▶ **WHAT IS EXPECTED**
Tell how many lines in the data below contain "checkbox", using one number as the whole reply.

Stored records:
══════════

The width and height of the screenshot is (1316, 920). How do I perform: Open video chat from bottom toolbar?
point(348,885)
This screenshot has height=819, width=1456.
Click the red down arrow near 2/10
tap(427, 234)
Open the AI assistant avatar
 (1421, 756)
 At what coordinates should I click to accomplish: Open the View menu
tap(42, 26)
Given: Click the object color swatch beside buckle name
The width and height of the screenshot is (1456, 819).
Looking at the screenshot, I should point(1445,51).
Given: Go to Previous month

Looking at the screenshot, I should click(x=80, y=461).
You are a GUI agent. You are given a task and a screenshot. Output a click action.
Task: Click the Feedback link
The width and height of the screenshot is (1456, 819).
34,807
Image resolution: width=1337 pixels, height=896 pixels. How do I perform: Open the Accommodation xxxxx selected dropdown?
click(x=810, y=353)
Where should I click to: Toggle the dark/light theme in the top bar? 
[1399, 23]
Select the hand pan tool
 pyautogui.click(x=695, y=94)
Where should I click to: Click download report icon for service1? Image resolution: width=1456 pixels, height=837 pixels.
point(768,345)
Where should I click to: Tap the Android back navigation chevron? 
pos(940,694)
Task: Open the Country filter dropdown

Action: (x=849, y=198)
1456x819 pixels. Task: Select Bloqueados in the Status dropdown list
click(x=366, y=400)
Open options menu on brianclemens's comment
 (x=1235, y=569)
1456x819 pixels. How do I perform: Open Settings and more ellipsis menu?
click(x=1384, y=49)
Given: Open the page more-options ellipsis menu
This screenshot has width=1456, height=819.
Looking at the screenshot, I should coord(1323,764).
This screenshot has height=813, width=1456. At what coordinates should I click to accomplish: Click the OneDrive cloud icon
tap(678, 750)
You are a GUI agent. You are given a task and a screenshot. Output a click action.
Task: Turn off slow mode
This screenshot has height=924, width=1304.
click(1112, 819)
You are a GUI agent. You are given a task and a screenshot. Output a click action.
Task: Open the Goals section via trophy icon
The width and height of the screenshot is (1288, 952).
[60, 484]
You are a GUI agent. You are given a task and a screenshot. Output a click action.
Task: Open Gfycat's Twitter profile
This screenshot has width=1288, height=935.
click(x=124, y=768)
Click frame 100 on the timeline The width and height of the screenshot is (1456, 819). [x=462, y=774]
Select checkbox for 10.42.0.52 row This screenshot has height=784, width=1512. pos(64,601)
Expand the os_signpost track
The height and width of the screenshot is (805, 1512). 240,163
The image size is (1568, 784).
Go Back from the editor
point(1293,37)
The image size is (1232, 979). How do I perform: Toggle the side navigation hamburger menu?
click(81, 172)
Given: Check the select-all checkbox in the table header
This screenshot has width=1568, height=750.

══════════

▶ **RESPONSE**
2